#### WORK TO DO:
Please pull out every line of the entries below that contains the word "Click", treating uppercase and lowercase letters as different.

═══

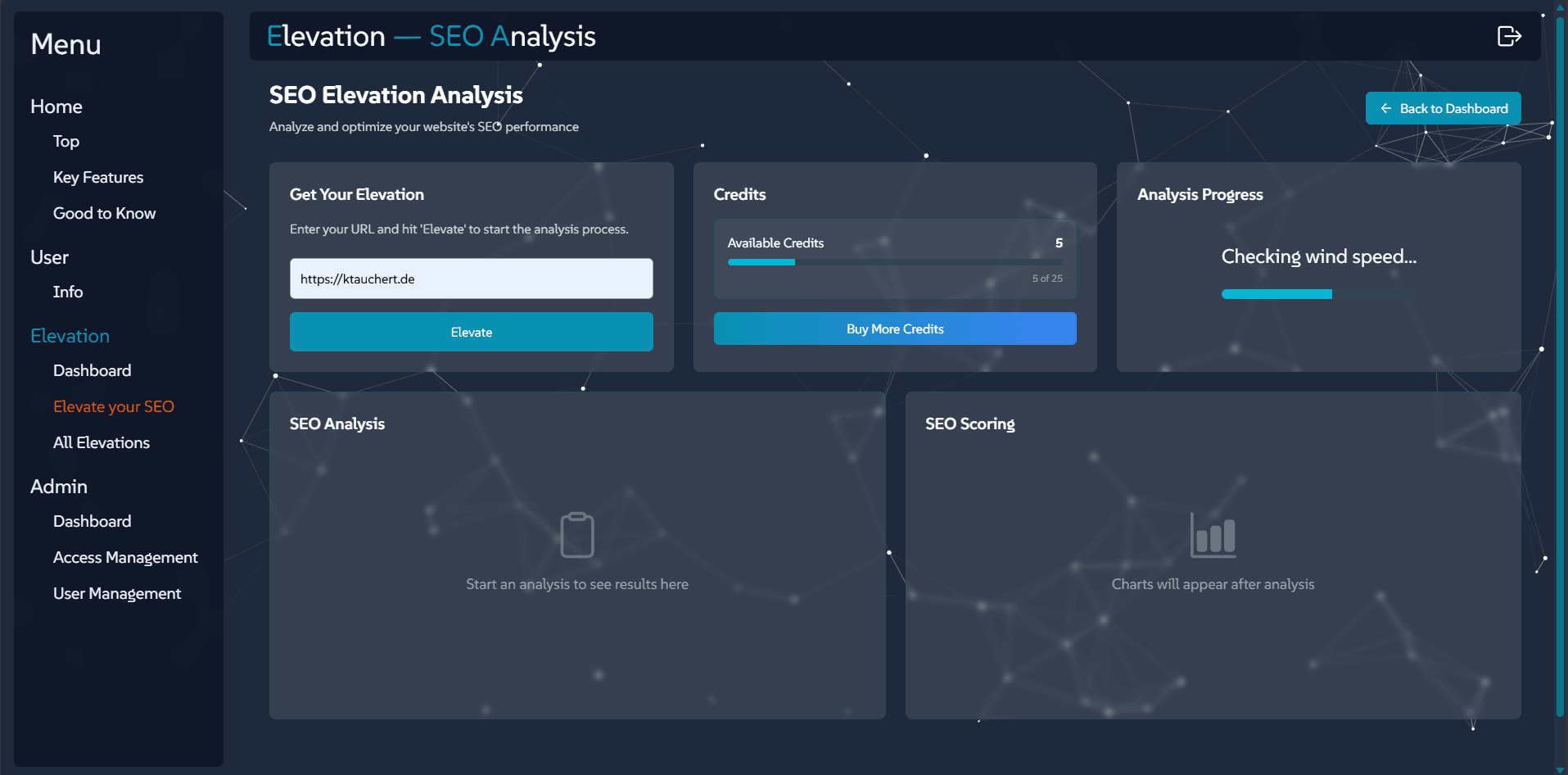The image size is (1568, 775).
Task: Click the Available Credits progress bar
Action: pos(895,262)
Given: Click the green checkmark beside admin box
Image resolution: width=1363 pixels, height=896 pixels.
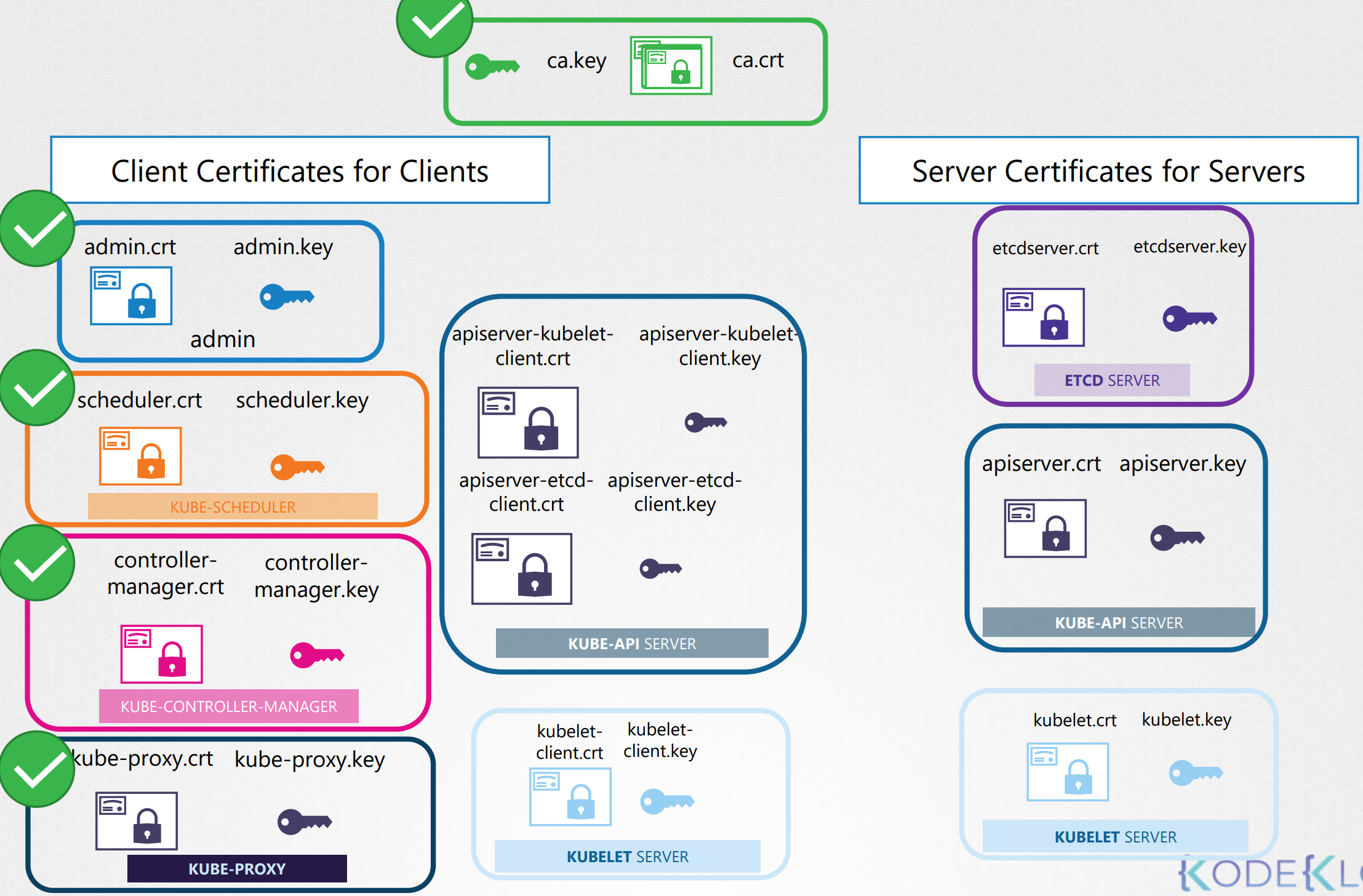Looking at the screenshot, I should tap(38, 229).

═══

#### REPLY:
Task: Click the Available Credits progress bar
Given: Click the green checkmark beside admin box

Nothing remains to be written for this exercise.